Crash-consistent tier

The SSD tier holds real KV bytes that should survive a restart, so it needs a durable, crash-consistent catalog. Mooncake’s pool is mostly volatile DRAM (rebuilt on restart); QuillCache occupies the seam it leaves open — a durable, immediately-reusable persistent tier — using the same pattern as the author’s NoKV distributed file system: object-first atomic publish + a WAL.

How a block is committed

demote_to_ssd(block):
1. write the block file -> fsync (object-first: data is durable)
2. append a Commit{key,file,len,crc} to the WAL
3. fsync the WAL (the single atomic publish point)
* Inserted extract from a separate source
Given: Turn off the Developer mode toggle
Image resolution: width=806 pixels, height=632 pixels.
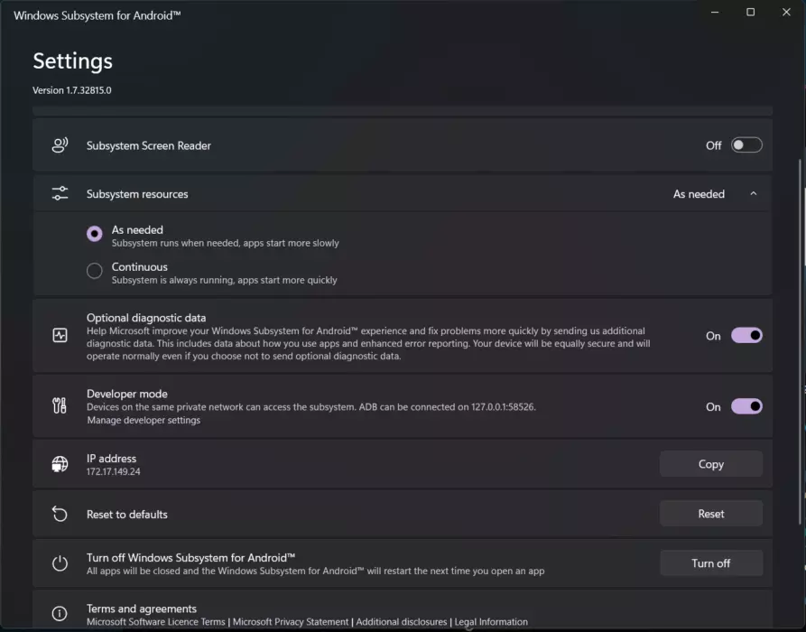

A block is “live” only once its commit record is fsynced. Eviction is the reverse — a Remove tombstone is appended (and fsynced) before the file is deleted, so a crash in between leaves a tombstoned orphan for GC, never a live pointer to a deleted file.

How recovery works

recover(dir):
replay the WAL -> the live commit set (last write per key wins)
for each commit -> verify the file exists AND matches recorded length + CRC
pass -> re-enter the index
fail -> drop it (orphan, GC-able)

The WAL is framed [len][crc][payload], so a torn write at the crash point fails its CRC and replay simply stops there — everything before it is intact.

The invariants, proven by test

ssd_tier_survives_crash_and_rejects_half_written_or_corrupt_blocks simulates a process death (drop the in-memory store; files + WAL remain) and recovers:

  • a complete block recovers and serves the correct bytes (identity-guarded);
  • a half-written / uncommitted block (a file with no commit record) is never served;
  • a corrupted block (length / CRC mismatch) is dropped on recovery;
  • a missing file never becomes a dangling pointer — the recovered index has no stale entries.

This is the concrete answer to “why persist the index at all?” — the moment the pool has a durable tier, you need a durable, crash-consistent catalog to know which on-disk blocks are complete and safe to reuse after a restart. An in-memory index plus durable bytes loses that catalog on the crash.